WHAT YOU ARE ASKED TO DO
Indicate, with the number alone, how many lines in the listing below hold the string "computer".

INFORMATION SHOWN

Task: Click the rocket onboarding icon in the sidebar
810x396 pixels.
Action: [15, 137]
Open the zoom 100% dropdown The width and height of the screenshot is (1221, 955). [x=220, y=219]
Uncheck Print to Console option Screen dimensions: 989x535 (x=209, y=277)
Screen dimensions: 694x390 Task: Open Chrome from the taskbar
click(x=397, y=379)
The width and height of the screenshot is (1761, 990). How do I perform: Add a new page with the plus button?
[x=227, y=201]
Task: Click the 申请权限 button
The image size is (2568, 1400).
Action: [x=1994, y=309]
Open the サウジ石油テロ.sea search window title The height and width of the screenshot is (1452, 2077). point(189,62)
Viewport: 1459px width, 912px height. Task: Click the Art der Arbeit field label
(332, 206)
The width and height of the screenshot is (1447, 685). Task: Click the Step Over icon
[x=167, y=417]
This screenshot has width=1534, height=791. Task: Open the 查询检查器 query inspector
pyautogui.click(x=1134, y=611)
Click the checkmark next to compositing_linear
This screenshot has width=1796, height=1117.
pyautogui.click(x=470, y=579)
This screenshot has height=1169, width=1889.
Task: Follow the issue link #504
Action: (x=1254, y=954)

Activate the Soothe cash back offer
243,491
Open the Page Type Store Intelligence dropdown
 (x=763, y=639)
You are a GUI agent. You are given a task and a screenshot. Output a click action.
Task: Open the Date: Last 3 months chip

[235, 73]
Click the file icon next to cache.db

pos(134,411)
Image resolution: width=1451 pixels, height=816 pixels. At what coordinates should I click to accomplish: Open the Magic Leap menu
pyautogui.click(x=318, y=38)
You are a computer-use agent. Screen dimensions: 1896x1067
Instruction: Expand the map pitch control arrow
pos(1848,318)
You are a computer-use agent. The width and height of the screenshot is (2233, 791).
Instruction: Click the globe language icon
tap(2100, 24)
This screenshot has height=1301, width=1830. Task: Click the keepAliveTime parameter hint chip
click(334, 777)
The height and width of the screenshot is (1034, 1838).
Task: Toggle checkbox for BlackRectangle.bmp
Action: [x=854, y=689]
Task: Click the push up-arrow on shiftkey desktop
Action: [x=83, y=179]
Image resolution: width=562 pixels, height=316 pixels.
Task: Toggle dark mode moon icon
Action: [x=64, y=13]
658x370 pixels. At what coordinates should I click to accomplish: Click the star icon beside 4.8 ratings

REPLY
2